The world seems to have given up on TW twenty years before he stopped writing, when The Milk Train Doesn’t Stop Here Anymore flopped on Broadway. He went on to write another 16 plays, of which this is one. Though a Streetcar comes along frequently and you don’t have to wait long for The Glass Menagerie or Cat on a Hot Tin Roof to turn up, these late plays are rare indeed. What’s fascinating about them is that he was now able to write freely and naturalistically, without having to mask or disguise his themes, yet the writing is in a poetic southern dialect with a modern vocabulary.
This play is set in a New Orleans rooming house where a writer (and our narrator) is trying to come to terms with his craft, his sexuality, his poverty and his health. The landlady Mrs Wire is eccentric verging on barking, treating her black maid ‘Nursie’ and her lodgers with disdain. The boarders include Nightingale, a painter and predatory old queen: Jane, a fallen woman and Tye, her bit of rough, and two old ladies who now can’t afford to eat as well as pay rent. The themes are not unusual for TW – breaking free, the artists’ plight, abuse in relationships, sexuality, drink & drugs – but the characterisations are superb and the ‘slice of life’ absolutely fascinating. I was captivated from beginning to end.
The Kings Head Theatre’s intimacy and claustrophobia are perfect for the play. With three beds, a grand piano and a kitchen crammed into this tiny space, they’re almost falling over one another and you’re in there with them. Director Robert Chevara and designer Nicolai Hart Hansen have used the space brilliantly and created the New Orleans French Quarter before your very eyes.

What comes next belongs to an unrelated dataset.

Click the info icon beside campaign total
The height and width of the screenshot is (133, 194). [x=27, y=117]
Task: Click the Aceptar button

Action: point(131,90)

Though their accents sometimes get lost, the excellent cast do full justice to TW’s characters and his prose. Tom Ross-Williams as the Writer combines the character’s vulnerability with excitement at life’s possibilities and adventures. Nancy Crane’s Mrs Wire is eccentric and vituperative on the outside but frail on the inside. You wince as David Whitworth’s Nightingale makes his advances, but your sympathies are with him too. Samantha Coughlan (a double for Lindsay Duncan if ever I saw one!) plays Jane like a TW femme fatale should be played – a touch mannered, as the lost soul who would rather be loved and abused than not loved at all. Such was the realism with which Paul Standell played her abuser Tye, I wanted to get out of my seat and stop him as he raped her. There are lovely cameos from Eva Fontaine as Nursie, Anne Kirke & Hildegard Neil as the old ladies and Jack McMillan in a trio of roles.
This is a superb production of a sadly neglected play. How many of the other 15 are as good as this, one wonders? I feel a Kings Head TW season might be in order! I’ll be the first in the quenue for a season ticket. Gold stars are covering the sky over Islington…..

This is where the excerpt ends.